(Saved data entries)

---

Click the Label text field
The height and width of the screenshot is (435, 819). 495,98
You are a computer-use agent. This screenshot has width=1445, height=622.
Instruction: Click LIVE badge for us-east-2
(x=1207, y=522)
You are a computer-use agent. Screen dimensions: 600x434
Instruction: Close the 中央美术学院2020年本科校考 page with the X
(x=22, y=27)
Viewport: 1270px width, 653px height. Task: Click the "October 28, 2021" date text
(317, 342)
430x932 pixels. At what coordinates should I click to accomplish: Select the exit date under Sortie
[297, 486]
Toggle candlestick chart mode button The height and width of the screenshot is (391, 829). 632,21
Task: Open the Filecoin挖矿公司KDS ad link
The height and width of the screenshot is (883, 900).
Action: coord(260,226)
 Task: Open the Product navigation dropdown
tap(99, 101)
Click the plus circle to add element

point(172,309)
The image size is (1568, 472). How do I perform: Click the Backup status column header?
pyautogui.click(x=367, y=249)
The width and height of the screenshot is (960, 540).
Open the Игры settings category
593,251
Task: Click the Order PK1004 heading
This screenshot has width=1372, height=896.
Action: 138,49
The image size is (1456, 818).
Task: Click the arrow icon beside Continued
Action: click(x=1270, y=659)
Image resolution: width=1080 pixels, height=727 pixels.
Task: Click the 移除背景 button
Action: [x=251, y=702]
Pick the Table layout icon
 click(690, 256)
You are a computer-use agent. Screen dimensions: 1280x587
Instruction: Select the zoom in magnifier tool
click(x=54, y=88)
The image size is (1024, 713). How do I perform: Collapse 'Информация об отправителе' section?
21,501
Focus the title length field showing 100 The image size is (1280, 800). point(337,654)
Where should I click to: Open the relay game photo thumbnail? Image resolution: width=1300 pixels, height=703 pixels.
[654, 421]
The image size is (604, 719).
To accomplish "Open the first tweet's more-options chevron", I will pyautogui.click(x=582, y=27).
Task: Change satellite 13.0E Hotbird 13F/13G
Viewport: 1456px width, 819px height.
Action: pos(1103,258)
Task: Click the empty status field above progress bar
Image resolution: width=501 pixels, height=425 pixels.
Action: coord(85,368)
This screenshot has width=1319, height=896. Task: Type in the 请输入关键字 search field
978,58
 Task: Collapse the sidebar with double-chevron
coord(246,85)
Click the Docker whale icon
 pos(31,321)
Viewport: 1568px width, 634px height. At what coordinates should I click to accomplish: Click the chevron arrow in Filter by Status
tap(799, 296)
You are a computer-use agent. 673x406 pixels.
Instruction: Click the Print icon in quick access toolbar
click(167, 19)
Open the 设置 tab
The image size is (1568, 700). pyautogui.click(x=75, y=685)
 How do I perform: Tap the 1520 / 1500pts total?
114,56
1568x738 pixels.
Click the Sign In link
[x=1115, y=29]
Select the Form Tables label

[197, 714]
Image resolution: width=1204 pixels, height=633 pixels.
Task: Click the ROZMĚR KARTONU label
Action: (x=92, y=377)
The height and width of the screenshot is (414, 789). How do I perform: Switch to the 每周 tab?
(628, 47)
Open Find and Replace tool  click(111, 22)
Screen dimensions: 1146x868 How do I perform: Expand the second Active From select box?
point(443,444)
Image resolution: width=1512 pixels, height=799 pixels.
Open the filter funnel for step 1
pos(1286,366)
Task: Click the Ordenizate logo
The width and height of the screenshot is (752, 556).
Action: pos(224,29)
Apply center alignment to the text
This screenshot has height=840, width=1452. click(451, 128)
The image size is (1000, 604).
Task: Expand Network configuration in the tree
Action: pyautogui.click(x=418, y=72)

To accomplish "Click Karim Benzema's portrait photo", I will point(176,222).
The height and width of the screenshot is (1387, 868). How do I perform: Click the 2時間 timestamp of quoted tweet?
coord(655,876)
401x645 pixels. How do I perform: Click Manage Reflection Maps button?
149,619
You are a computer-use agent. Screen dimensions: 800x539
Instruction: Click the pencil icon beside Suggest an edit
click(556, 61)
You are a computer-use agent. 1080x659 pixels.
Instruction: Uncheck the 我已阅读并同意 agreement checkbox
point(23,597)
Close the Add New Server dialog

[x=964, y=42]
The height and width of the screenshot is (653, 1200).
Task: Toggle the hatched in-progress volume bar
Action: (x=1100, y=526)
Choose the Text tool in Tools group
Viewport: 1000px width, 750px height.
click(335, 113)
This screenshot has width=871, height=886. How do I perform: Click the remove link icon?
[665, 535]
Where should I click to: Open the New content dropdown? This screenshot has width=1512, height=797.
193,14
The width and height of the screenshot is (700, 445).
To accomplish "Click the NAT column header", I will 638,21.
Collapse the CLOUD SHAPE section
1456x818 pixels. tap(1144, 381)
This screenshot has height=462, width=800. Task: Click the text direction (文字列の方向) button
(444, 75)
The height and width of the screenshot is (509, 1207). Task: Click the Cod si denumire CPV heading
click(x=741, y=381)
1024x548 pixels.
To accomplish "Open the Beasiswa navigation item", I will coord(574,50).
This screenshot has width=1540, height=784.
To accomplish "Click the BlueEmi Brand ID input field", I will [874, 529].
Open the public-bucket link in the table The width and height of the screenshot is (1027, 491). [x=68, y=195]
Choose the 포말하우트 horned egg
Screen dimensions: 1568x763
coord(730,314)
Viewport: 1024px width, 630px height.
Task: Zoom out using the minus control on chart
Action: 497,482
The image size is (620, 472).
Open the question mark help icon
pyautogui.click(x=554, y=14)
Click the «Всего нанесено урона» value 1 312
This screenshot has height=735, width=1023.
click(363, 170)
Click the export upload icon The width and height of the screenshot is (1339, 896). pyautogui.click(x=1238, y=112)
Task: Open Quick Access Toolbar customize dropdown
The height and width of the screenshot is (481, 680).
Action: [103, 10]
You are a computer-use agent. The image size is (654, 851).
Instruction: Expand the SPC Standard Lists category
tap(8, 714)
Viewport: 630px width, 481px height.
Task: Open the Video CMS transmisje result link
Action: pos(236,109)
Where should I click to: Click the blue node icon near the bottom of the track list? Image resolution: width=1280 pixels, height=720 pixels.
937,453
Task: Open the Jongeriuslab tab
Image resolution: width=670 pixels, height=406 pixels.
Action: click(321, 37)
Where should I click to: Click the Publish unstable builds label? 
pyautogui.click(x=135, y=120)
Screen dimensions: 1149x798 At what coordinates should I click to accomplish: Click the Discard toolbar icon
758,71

---

Exercise details >> Please give the number of lines in the data above that hold "will", and write nothing else.

Answer for the task >> 5